Les communautés contre l’État

Parmi les conservateurs, l’érosion de la société civile est le plus souvent attribuée à la mainmise de l’État administratif 5. Si le système social, en particulier au niveau fédéral, a sans doute sa part de responsabilité, un nombre croissant de conservateurs dont Tucker Carlson, Patrick Deneen, Rusty Reno, Michael Brendan Dougherty et Rod Dreher, ont également exprimé leur inquiétude quant aux effets secondaires de la mondialisation économique et à la culture élitiste qui caractérise de nombreuses entreprises.

En bref, les conservateurs commencent à comprendre que les grandes entreprises peuvent également menacer nos libertés et l’épanouissement de la société civile.

Je ne sous-entends pas que le capitalisme est mauvais ou que les marchés libres n’ont pas considérablement réduit la pauvreté et amélioré le niveau de vie. Ce que je dis, c’est que nous ne devons pas sous-estimer l’importance de notre environnement commercial immédiat dans la création d’un sentiment de communauté, et que le passage des entreprises locales aux multinationales a un coût.

Une conséquence majeure de l’achat de produits chez Walmart et Costco plutôt que dans les fermes locales et les petites entreprises est le gommage des particularités régionales, qui remplace les cultures locales uniques par une monoculture nationale ou internationale. 

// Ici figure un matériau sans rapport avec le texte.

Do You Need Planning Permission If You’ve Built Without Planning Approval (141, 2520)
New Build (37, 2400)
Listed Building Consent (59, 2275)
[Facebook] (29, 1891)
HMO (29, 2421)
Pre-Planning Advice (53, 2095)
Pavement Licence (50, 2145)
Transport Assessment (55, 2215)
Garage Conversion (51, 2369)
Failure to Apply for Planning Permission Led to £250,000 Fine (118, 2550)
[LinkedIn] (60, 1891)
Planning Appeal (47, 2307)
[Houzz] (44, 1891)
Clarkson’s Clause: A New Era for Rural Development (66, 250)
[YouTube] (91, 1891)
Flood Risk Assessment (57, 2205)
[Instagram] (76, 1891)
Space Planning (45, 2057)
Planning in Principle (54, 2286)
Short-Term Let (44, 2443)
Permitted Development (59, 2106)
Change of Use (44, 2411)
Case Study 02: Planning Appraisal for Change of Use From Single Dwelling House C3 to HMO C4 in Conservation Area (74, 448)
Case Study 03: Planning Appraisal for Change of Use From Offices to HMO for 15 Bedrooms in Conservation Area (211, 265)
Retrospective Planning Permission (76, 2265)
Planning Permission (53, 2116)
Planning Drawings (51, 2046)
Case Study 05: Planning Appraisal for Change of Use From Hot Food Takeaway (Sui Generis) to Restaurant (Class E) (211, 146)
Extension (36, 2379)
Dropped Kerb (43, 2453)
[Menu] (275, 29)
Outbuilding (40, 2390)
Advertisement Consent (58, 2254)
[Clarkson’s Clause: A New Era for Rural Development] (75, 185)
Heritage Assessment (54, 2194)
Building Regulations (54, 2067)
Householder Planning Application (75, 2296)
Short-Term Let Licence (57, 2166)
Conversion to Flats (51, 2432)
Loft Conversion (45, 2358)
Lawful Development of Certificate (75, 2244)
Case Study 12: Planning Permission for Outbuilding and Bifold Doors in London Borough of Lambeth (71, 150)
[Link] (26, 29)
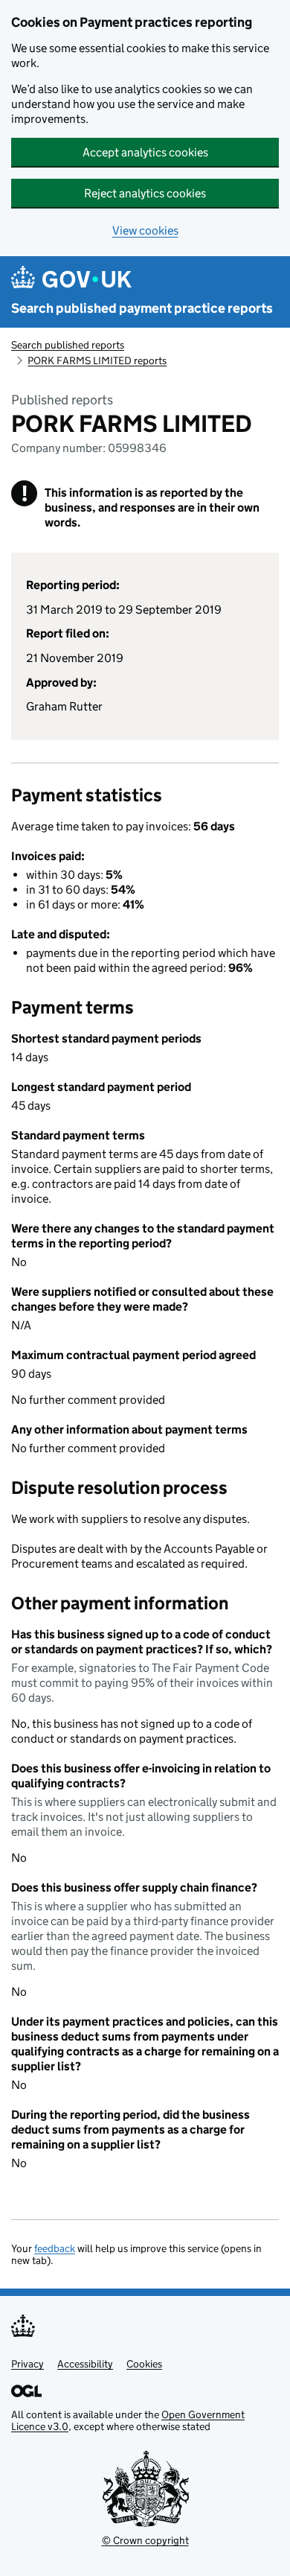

Que vous viviez en Californie, dans le Vermont, en Ohio ou en Virginie, le centre commercial situé à la sortie de l’autoroute est exactement le même.

Comment cette nouvelle configuration façonne-t-elle la société civile ? Comme le résume Yuval Levin, rédacteur en chef de National Affairs, dans un récent podcast sur le livre classique Réflexions sur la Révolution en France 6, le philosophe Edmund Burke était troublé par le fait que les Français aient « effacé toutes les divisions administratives en France et divisé le pays en carrés parfaits ». Burke dit que personne n’aime les carrés parfaits — ce que les gens aiment, c’est l’endroit d’où ils viennent. C’est cet amour, celui de la famille, des amis et du quartier, qui précède et rend possible notre amour de l’État ou de la nation.

Cette conception est un mantra de la droite nationale conservatrice américaine, popularisée par une interprétation erronée de l’Ordo amoris augustinien, dont J. D. Vance s’était servi pour justifier la politique migratoire de l’administration Trump — suscitant la colère du pape François qui lui avait répondu presque directement : « Le véritable ordo amoris qu’il faut promouvoir est celui que nous découvrons en méditant constamment sur la parabole du ‘bon samaritain’. »

Le même argument concernant l’impossibilité d’aimer un carré pourrait s’appliquer à la monoculture des grandes entreprises. Est-ce que les gens aiment les centres commerciaux et les grandes surfaces où ils achètent des produits d’origine inconnue à des inconnus ? Et lorsqu’ils rentrent chez eux, l’impersonnalité de cette monoculture les encourage-t-elle à interagir avec leurs voisins ? Le caractère impersonnel de notre espace commercial est plus susceptible de les inciter à se replier sur eux-mêmes, à fermer leur porte à clé et à manger un repas tout prêt devant une émission de télévision que l’on regarde de partout — ou plutôt, de nulle part. 

Il n’y a pas longtemps, dans ma ville de Kennett Square, en Pennsylvanie, Thomas Macaluso, propriétaire de notre librairie locale depuis plus de 40 ans, est décédé à l’âge de 85 ans.

Une affiche sur la porte de son magasin indique : « Époux, père, frère, grand-père et ami de la communauté. Au fil des ans, Tom était devenu une figure incontournable de la ville de Kennett » ; le texte décrit ensuite toutes les associations caritatives et civiques locales pour lesquelles il faisait du bénévolat.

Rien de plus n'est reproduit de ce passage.